Стреляли откуда-то со спины, но туда мой новый знакомый не оборачивался. Зато очереди, вспарывающие землю чуть впереди нас, его явно беспокоили.
– Вот же гады, на-ко! – он вжался в землю от очередной россыпи пуль. – Чуток не успеть!
– Плохо дело, да?
Он меня понял. Коротко кивнул. А в следующее мгновение автомат в его руках зарокотал и задергался. Светящийся пунктир ударил по близкому кустарнику, пошел гулять взад-вперед, сшибая листья с корой, терпеливо нащупывая живое. Кто-то в ельничке тоненько вскрикнул.
– Есть, на-ко! – мужчина удовлетворенно крякнул. Еще одна очередь, и патроны у него кончились. В пару секунд человек в плаще сменил рожок.
– Черт!… – я еще раз взглянул на умирающего мужичонку и, стараясь двигаться бесшумно, пополз назад. Тело сотрясало ознобом, в голове не осталось ни единой вразумительной мысли. Во всяком случае, теперь я понимал фронтовиков, уверявших, что лежать под пулями – скверное дело. Это было даже не ощущением, – какое там, на хрен, ощущение! Меня бил самый настоящий колотун.
То есть паники я пока не испытывал, но страх чувствовал вполне материальный. Подобно удаву он спеленал меня мерзлыми кольцами, мало-помалу стягивал петли, сковывая движения, выжимая из грудной клетки последний воздух. Мужчина в плаще оглянулся, но было поздно, – вскочив с четверенек, я юрким зверьком метнулся в кусты.
Это можно было назвать забегом на пределе. Руками, дипломатом и грудью я рассекал зеленое море, лицом сшибая встречных комаров, наматывая на себя случайную паутину. Я не выбирал направления, – просто стремился уйти как можно дальше от огненной круговерти за спиной.
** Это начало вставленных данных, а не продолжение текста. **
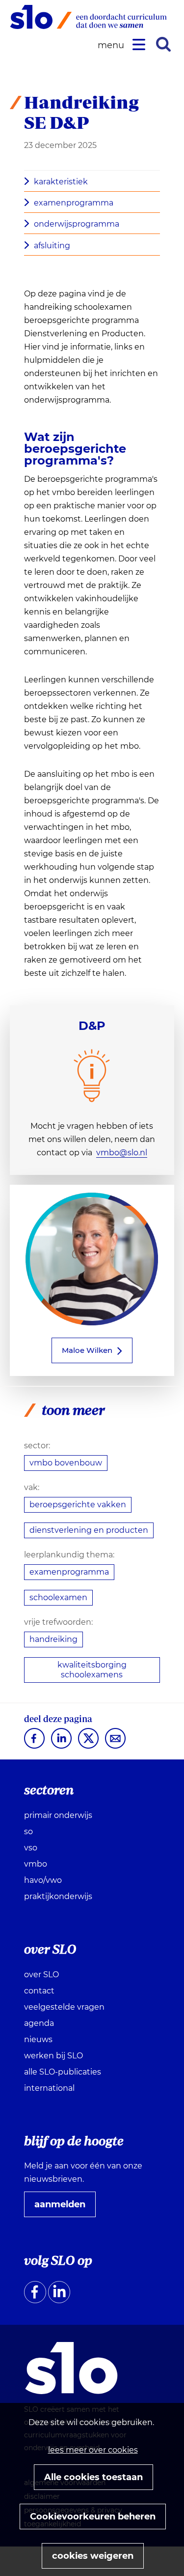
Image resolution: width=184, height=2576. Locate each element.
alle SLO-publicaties (62, 2072)
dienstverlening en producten (88, 1530)
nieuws (38, 2039)
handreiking (53, 1639)
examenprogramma (73, 202)
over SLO (41, 1974)
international (49, 2088)
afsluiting (52, 245)
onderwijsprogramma (76, 224)
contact (39, 1990)
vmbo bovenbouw (65, 1462)
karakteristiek (61, 181)
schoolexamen (58, 1597)
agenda (39, 2023)
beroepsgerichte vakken (77, 1504)
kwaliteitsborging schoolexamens (92, 1669)
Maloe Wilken (87, 1350)
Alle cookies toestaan (93, 2477)
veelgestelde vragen (64, 2007)
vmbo (35, 1864)
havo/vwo (43, 1880)
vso (30, 1847)
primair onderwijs (58, 1815)
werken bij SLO (53, 2055)
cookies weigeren (92, 2555)
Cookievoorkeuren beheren (93, 2516)
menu (112, 45)
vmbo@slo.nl (121, 1152)
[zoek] (163, 44)
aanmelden (63, 2207)
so (28, 1831)
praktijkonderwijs (58, 1896)
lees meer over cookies (93, 2450)
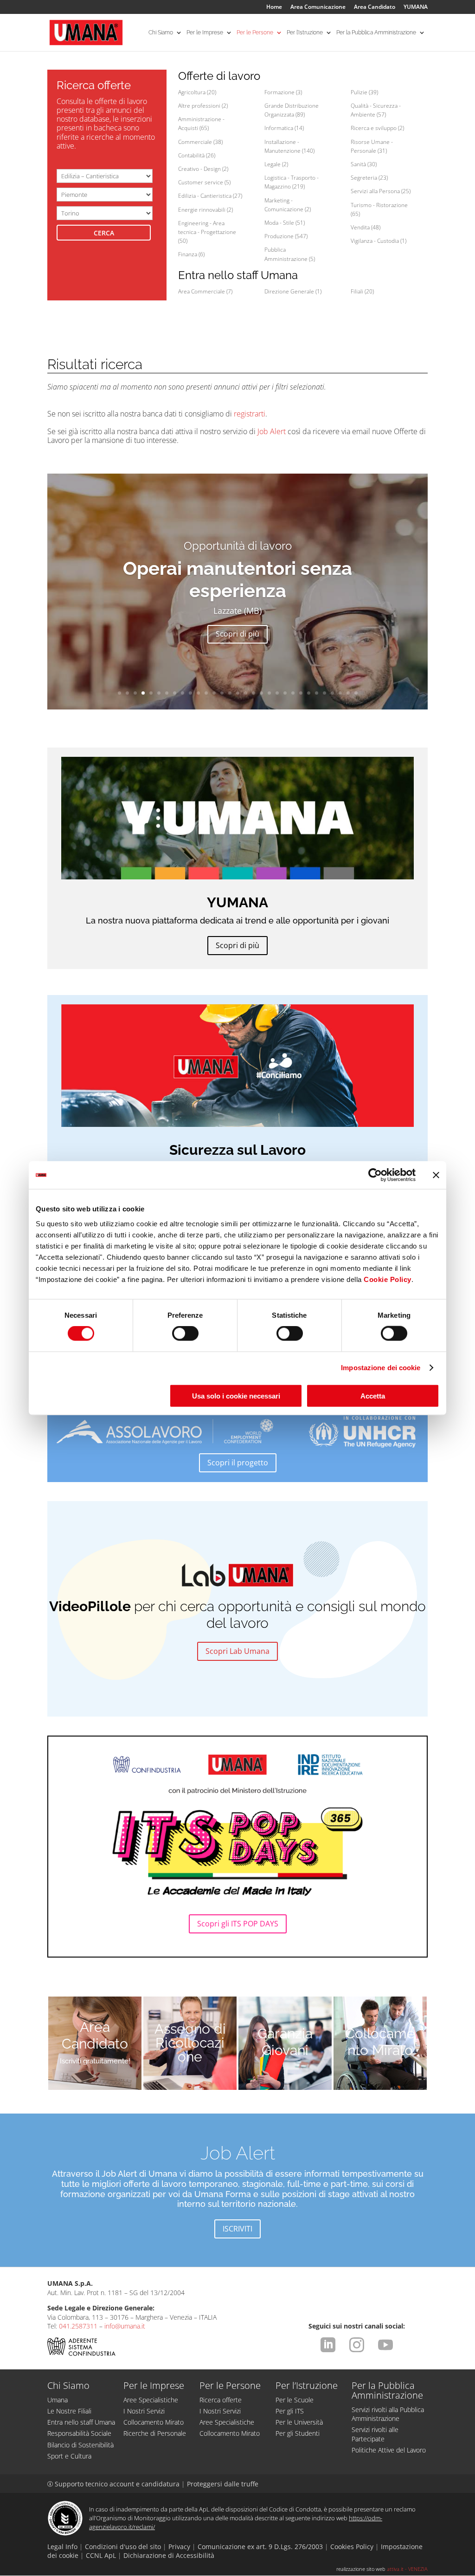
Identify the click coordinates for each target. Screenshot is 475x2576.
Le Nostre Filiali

Тем временем, перестрелка набирала обороты. Теперь уже лупили очередями и одиночными со всех сторон. Так мне, по крайней мере, казалось. Лес эхом отзывался на выстрелы, охал и ухал, умножая злой грохот. Один раз мне даже показалось, что рванул самый настоящий взрыв. Впрочем, почему показалось? Если люди не стесняются пускать в ход автоматы, отчего бы им не швырнуть парочку-другую гранат?…
Как бы то ни было, но мчался я действительно резво. В три минуты отмахал не меньше километра. Миновав широкую просеку, какое-то время брел, шумно переводя дыхание. Собравшись с силами, снова побежал.
Вскоре стрельба затихла, но это не слишком успокаивало. Возможно, даже наоборот – добавило неопределенности и тревоги. Теперь я не мог с уверенностью сказать, где остался неведомый враг, и не приближаюсь ли я к нему снова.
Гортань и легкие горели огнем, голову неприятно кружило. И все же должного чутья я не утерял. Еще не понимая толком, что именно улавливает мой слух, я замер на месте. Оглушенный собственным пульсом, не сразу сообразил, что это всего-навсего шум двигателя. Автомобиль промчался где-то совсем рядом, и, чуть скорректировав направление, я наконец-то выбрел к широкой магистрали.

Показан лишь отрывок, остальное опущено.